Posted on August 20, 2009 8:59 PM by Andrew

Shane Murphy writes:

I have a question about normalizing variables (this is based on your recommendation of subtracting the mean and dividing by two standard deviations).

I have a panel which I am using to learn about multiple outcomes, but not every observation has information about every outcome. For instance, I might have some continuous testscore data for congresspeople, and binary scores for their votes, but not all congress people vote the same. If I want to regress model1<-vote1~testscore and model2<-vote2~testscore, and want to normalize testscore, should I normalize testscore to the mean and sd of the congresspeople who voted in vote1 for model1 and to the mean and sd of the congresspeople who voted in vote2 for model2, or should I normalize testscore based on all congresspeople? If I suspect selection bias for who votes in vote1 and vote2, I think that I should normalize against the subsets for each model. Is this correct? Can I ignore this fear? But if I want to compare coefficients between the two models, am I right that normalizing differently for the different models will affect the comparison? Will it affect a comparison of intercepts? Do you have a recommendation here?

My reply: Yes, I think it would make sense to normalize the same way for both models. If you have different normalizations for different models, you’re asking for trouble. But maybe you should be fitting a latent-parameter (“ideal-point”) model in any case.

2 thoughts on “A question about standardizing regression predictors”

Daniel Lakeland on August 20, 2009 5:31 PM at 5:31 pm said:

I don't think it makes sense to standardize on a different subset for the different models. You won't be able to interpret the differences between the two models without reference to the different standardizations.

The point of standardization is to make things MORE interpretable.

Here, I think a standardization method that makes sense is subtract the mean of democrats and divide by the difference in means between republicans and democrats. Now the unit change from 0 to 1 is the difference in average between the two parties and is therefore interpretable, also test values more to the "right" are more republican…

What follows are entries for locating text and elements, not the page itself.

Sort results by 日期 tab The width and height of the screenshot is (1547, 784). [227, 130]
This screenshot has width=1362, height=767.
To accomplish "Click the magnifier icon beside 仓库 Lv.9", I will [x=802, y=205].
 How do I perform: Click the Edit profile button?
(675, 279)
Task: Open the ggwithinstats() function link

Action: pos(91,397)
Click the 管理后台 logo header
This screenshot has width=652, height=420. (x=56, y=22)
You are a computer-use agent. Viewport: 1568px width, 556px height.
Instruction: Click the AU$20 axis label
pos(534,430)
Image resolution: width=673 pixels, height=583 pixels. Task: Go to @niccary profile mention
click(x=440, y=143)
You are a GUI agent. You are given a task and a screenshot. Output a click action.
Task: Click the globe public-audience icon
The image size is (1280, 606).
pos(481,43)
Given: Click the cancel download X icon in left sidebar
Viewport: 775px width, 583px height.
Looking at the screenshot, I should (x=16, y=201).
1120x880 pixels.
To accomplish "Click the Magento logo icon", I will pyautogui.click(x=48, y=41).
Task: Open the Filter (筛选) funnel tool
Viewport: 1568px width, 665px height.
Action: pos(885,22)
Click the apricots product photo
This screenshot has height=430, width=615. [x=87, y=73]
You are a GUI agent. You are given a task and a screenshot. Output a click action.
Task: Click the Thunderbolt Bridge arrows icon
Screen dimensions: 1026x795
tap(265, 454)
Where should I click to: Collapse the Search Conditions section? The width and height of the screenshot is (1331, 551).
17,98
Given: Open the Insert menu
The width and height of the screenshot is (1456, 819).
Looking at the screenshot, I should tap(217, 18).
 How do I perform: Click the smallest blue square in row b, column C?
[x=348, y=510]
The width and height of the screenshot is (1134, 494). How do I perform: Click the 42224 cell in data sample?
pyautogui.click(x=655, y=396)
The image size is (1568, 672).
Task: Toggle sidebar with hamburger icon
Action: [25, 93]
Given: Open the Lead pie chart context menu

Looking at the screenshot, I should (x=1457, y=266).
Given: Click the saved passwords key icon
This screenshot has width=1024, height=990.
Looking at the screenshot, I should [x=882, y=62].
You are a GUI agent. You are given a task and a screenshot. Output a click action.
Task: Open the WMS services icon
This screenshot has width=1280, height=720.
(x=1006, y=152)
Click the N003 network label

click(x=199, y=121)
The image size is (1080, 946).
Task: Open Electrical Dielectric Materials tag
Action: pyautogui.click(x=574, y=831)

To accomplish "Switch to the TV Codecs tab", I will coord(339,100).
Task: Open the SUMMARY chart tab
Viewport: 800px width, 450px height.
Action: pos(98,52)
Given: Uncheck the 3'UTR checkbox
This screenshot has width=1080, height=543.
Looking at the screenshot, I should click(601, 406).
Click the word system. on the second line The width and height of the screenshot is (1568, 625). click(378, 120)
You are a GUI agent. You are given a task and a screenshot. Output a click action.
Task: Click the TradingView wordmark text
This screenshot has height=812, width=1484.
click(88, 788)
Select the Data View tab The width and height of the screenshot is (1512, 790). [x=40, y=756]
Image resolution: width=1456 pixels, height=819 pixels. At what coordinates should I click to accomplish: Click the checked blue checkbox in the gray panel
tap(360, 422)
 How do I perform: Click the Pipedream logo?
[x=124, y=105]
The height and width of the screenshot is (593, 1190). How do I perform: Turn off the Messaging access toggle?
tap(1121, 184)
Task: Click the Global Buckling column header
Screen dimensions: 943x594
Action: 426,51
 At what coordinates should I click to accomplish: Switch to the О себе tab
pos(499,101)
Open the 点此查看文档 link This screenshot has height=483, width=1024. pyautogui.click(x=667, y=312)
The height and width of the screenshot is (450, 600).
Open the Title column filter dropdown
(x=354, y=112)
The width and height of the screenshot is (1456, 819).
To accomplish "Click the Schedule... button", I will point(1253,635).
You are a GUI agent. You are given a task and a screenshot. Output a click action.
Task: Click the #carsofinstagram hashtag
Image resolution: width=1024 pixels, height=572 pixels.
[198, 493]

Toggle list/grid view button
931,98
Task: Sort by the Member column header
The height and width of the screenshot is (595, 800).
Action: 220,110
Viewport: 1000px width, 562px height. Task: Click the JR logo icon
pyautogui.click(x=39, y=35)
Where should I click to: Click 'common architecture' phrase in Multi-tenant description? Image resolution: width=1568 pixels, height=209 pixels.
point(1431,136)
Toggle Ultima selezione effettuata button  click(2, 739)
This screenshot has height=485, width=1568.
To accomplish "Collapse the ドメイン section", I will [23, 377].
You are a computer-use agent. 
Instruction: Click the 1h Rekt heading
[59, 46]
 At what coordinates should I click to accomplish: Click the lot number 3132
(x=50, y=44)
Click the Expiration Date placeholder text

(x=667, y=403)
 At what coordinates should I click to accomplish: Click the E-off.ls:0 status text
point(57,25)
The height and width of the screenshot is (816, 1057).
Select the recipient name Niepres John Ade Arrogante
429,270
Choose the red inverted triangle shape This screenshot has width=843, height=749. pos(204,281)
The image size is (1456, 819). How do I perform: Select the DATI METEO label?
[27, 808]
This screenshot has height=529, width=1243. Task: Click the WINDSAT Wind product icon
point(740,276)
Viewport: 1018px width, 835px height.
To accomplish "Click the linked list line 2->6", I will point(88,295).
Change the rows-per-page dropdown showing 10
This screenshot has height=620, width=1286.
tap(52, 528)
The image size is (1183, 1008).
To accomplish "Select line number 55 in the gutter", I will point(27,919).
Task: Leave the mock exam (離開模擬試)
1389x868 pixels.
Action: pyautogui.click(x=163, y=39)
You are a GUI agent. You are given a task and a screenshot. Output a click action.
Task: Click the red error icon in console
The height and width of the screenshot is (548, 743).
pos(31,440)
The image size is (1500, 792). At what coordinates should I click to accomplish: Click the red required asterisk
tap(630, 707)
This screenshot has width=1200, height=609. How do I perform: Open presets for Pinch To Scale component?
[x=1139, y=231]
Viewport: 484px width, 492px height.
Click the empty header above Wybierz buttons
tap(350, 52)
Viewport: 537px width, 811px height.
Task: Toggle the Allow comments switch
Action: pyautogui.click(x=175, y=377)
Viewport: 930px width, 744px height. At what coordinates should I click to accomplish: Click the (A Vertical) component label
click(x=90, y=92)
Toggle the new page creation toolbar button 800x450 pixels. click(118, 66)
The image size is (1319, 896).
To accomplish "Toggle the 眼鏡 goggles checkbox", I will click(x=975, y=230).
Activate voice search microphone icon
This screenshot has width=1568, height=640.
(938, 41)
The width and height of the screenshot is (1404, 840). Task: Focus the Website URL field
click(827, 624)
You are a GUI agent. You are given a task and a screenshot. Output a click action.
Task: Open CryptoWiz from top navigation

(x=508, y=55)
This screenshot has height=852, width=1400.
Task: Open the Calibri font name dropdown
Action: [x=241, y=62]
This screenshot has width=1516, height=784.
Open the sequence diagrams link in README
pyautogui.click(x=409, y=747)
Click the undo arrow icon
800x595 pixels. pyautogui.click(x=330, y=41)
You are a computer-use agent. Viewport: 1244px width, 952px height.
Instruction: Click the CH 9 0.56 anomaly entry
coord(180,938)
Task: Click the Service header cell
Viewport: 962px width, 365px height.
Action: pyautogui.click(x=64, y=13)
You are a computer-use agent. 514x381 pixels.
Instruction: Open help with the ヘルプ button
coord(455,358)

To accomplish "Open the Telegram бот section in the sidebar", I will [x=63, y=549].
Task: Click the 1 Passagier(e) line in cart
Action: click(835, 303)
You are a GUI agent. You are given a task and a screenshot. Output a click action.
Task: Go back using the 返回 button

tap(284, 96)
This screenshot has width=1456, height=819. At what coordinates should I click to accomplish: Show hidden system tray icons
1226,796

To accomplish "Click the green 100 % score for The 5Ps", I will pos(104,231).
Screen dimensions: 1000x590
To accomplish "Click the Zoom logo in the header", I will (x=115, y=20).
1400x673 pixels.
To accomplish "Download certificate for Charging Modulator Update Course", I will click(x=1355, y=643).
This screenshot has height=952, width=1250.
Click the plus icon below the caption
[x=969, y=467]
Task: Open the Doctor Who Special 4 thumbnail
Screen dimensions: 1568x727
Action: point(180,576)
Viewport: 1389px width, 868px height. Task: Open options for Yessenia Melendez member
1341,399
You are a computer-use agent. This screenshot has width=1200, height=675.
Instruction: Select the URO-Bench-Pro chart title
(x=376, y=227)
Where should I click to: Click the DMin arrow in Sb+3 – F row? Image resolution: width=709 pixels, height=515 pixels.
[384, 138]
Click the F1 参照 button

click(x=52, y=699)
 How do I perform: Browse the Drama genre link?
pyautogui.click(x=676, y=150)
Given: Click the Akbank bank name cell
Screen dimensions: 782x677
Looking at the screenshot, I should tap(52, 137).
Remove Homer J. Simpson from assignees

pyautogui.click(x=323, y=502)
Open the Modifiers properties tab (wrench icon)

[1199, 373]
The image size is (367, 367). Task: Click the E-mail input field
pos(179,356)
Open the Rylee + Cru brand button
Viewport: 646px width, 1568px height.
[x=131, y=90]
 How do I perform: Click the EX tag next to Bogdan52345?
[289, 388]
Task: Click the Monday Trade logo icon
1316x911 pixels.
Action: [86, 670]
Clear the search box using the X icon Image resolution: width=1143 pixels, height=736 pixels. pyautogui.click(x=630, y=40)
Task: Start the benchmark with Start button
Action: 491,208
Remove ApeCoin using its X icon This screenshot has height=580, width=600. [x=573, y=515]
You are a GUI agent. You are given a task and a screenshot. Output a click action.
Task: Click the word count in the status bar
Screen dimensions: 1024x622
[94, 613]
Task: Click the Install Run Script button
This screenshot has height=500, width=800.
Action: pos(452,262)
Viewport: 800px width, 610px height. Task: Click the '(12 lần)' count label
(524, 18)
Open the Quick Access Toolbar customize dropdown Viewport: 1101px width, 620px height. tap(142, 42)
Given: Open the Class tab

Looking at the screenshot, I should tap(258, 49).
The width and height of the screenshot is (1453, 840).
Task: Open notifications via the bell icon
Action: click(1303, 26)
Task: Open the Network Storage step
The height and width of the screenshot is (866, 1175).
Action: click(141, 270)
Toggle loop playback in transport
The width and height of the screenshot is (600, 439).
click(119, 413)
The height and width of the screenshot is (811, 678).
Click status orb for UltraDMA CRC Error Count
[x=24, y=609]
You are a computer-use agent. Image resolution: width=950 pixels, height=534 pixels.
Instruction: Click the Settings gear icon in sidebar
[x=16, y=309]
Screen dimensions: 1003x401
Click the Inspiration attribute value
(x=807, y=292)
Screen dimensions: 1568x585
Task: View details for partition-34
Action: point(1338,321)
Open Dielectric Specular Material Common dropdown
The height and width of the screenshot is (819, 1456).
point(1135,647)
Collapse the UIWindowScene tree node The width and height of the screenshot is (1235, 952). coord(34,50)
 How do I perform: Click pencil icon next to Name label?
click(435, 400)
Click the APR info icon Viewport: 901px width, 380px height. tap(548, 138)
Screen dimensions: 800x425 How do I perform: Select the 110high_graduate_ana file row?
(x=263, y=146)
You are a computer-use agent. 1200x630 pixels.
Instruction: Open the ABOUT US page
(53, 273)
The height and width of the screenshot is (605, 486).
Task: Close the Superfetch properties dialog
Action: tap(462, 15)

This plays into my general theme in my responses to standardization related topics here: think of a "natural" unit that makes sense for the problem and standardize by that. The natural unit here is the difference in average between the two major parties.
shane on August 21, 2009 6:50 AM at 6:50 am said:

Thanks a lot for the advice. I had to look up ideal point models, and you were one of the top results, so for completeness, I thought I'd add a link to your previous discussion of these models.

Comments are closed.